Block, who disclosed the short on CNBC’s “Squawk Box,” said he does not believe the company is a “fraud,” but it is “in our view a massive stock promotion.” Shorting a stock is a bet that it will go down.

“It’s a perfect storm of a new management that really wanted, in our view, to pump the stock,” Block said. “From a legal perspective it’s not a fraud. Intellectually, it’s fraudulent.”

CNBC reached out to eHealth for comment but didn’t hear back.

Shares of eHealth fell more than 17% at Wednesday’s open after Block’s premarket disclosure. 

Santa Clara-based eHealth fell 10.5% on Tuesday to $116.90 each. But the stock has held up well so far this year, rising 21.7% in 2020 as of Tuesday’s close. The S&P 500 is down 17.7% in that same period.
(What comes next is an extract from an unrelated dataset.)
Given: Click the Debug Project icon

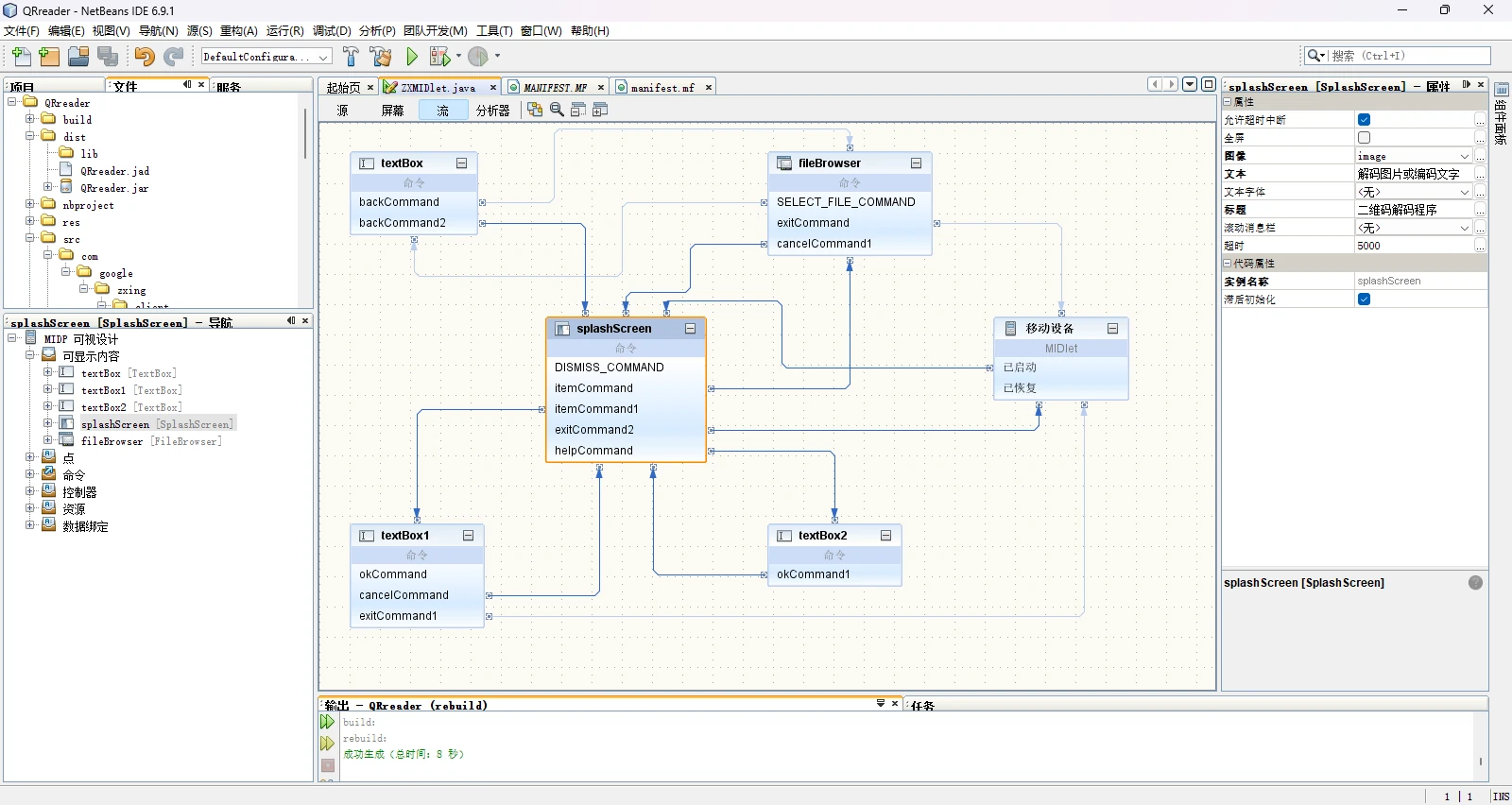Looking at the screenshot, I should 439,57.
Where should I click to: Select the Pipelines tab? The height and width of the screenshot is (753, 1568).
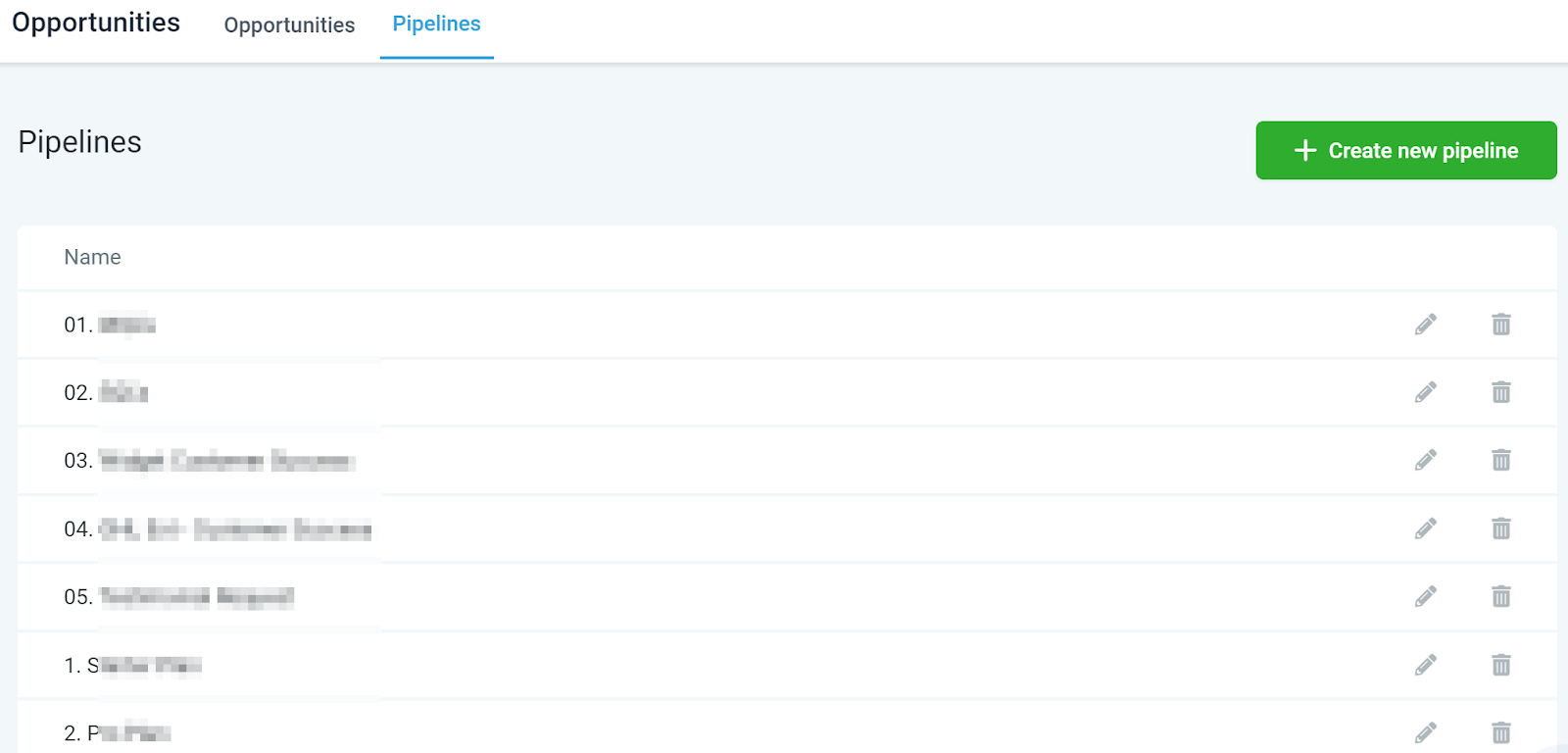coord(436,25)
Muddy Waters argues eHealth, with a stock market value of $3 billion as of Tuesday’s close, uses aggressive accounting techniques to obscure what is actually an unprofitable business. 

Block also casts doubt on eHealth’s growth since 2018, saying it’s been driven largely by direct response TV advertising. That strategy has resulted in acquiring customers with high churn rates, he added.

The high-churn customers complicate eHealth’s revenue models, which are based on “higher-quality, stickier enrollees,” Block argued. “They’re basically booking all that theoretical revenue today and that is the crux of the problem.”

In early March, Scott Flanders, eHealth’s CEO, discussed the company’s business model on CNBC.

“We get paid by the health insurance carrier, who are generous in paying commissions because we’re helping them expand in their business,” Flanders told CNBC’s Jim Cramer on “Mad Money.” “We’re a distribution partner for them.”

Chinese video streamer giant iQiyi accused of fraud

Block’s Muddy Waters also disclosed a short of Chinese video streaming site iQiyi, often called the “Netflix of China.”

Activist firm Wolfpack Research released a report on Tuesday, alleging that iQiyi “was committing fraud well before its IPO in 2018” on the Nasdaq, and it’s “continued to do so ever since.”

Muddy Waters assisted Wolfpack in the research. Wolfpack said it is also short iQiyi, whose shares were under pressure Wednesday.

IQiyi pushed back against the report, saying it believes it contains “numerous errors, unsubstantiated statements and misleading conclusions and interpretations.”

Block, a widely watched short-seller, gained prominence nearly a decade ago when he bet against Chinese companies, including Sino-Forest.

His recent bets include one against another Chinese company, Luckin Coffee. In January, Block announced he was shorting the Chinese coffee chain and accused it of fraud.

On Thursday, Luckin published an internal investigation, revealing its COO fabricated 2019 sales by about $310 million. The Nasdaq-listed stock tanked by more than 75% that day.